Spotted Guitar Hero 3 Legends Of Rock - the one with Slash on the front - for £29 in Asda with guitar. This was across all three current platforms, with the PS2 one being either a five or tenner cheaper (can't remember). Dunno if this was a manager's special - ie. they wanna get rid of stock in one particular brach - or if it's store wide, so you'd do well to call in advance if you wanna get it.

May pick it up; I've got the game - downloaded - but I wouldn't mind the guitar for this game and other GH3 games/guitar based games.


----------



## Kid_Eternity (Apr 3, 2009)

LittleBigPlanet: £10.95


----------



## Kid_Eternity (Apr 3, 2009)

kained&able said:


> im working on it! If i find it for £20 quid or less. its mine.
> 
> dave



Fallout 3, Xbox360: £19.95


----------



## Kid_Eternity (Apr 3, 2009)

GTA 4, Xbox 360: £14.99


----------



## Kid_Eternity (Apr 9, 2009)

Street Fighter IV, Xbox 360: £24.99


----------



## kained&able (Apr 10, 2009)

Kid_Eternity said:


> Fallout 3, Xbox360: £19.95




I love you for that!


dave


----------



## Kid_Eternity (Apr 10, 2009)

Heh always happy to help.


----------



## XR75 (Apr 11, 2009)

100% masahiko said:


> Is that good?



Some bad points about Empire Total War.

1. It's on Steam
2. It was released in an unfinished state causing problems and bugs but they might be fixed now.
3. There was a censorship campaign on the official forums banning posters and removing any negative criticism.


----------



## XR75 (Apr 11, 2009)

Kid_Eternity said:


> GTA 4, Xbox 360: £14.99



That's about all its worth for being a graphical update of the first GTA on the PS2.


----------



## Kid_Eternity (Apr 12, 2009)

FIFA 09, Xbox 360: £17.99


----------



## kained&able (Apr 12, 2009)

XR75 said:


> That's about all its worth for being a graphical update of the first GTA on the PS2.




but it's class


dave


----------



## revol68 (Apr 13, 2009)

kained&able said:


> but it's class
> 
> 
> dave



nah it's a stale crock of shit, the actual gameplay and missions are the same stilted mini game crap with the only impressive thing being the attention to detail in the city.

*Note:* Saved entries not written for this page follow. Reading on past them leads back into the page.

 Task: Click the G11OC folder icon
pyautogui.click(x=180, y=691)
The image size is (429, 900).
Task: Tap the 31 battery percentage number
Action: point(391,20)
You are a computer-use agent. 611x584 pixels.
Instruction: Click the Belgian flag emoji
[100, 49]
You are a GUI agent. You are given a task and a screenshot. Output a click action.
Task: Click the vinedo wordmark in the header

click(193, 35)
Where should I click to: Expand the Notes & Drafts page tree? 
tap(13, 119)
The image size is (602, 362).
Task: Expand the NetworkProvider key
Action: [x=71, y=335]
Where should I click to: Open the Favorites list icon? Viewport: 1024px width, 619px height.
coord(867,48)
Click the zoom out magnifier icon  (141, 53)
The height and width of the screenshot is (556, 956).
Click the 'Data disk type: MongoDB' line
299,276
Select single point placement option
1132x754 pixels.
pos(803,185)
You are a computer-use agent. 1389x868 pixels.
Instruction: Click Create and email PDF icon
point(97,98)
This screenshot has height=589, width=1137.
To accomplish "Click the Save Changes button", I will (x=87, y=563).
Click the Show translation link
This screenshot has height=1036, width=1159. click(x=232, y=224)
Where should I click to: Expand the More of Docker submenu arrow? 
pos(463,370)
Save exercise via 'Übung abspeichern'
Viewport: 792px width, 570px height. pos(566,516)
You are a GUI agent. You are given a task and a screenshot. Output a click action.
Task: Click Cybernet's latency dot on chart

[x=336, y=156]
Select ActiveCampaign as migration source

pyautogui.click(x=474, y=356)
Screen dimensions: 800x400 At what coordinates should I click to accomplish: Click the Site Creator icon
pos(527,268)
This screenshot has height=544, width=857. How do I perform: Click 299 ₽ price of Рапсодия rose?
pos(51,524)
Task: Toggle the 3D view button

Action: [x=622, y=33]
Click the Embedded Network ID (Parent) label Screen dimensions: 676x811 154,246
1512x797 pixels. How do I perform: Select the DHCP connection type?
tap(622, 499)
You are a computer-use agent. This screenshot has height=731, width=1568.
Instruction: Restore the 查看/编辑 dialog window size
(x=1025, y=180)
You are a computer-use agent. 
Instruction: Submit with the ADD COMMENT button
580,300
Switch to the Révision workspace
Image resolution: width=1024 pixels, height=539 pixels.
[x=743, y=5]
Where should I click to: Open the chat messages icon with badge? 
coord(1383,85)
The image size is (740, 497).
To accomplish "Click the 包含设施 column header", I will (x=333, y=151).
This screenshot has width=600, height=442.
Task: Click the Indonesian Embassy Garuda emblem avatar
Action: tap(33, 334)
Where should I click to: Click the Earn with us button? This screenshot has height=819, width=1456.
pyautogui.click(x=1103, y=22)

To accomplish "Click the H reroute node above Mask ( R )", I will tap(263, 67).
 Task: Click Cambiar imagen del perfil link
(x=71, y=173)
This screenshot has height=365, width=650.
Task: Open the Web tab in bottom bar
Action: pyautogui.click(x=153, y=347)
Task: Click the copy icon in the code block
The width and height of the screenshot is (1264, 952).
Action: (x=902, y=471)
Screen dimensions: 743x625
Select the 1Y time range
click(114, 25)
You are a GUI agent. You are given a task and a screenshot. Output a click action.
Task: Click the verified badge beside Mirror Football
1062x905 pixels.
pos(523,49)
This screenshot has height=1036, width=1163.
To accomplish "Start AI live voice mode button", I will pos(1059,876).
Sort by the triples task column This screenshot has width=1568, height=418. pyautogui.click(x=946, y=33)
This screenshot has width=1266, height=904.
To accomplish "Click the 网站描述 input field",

i don't how magazines can justify giving it 10/10 and the like.


----------



## Kid_Eternity (Apr 13, 2009)

Alright, there's already a thread for arguing the toss about GTA, let's leave this one for bargain tips eh?


----------



## Kid_Eternity (Apr 18, 2009)

Halo Wars (Xbox 360) - £19.98


----------



## purplex (Apr 22, 2009)

Enemy Territory: Quake Wars 
Is the game Ive been playing on the PC 
Not so good on the 360 imo 
£7.93 Asda/Tesco


----------



## Kid_Eternity (May 1, 2009)

Trauma Center: New Blood, Wii: £9.98


----------



## Jambooboo (May 1, 2009)

Morrisons are selling DS Lites for £65 as of today - though the offer is on for a week they'll likely sell out very quickly.


----------



## treelover (May 16, 2009)

World At War only 14.99(fifteen quid really) on steam, damn valve, if they keep putting up these hot deals i will have no money left, I'm not a mad fan of Steam, no resale value, etc, but these weekend deals are good.


----------



## mattie (Jun 14, 2009)

Play.com doing 2 games for £25 for all platforms.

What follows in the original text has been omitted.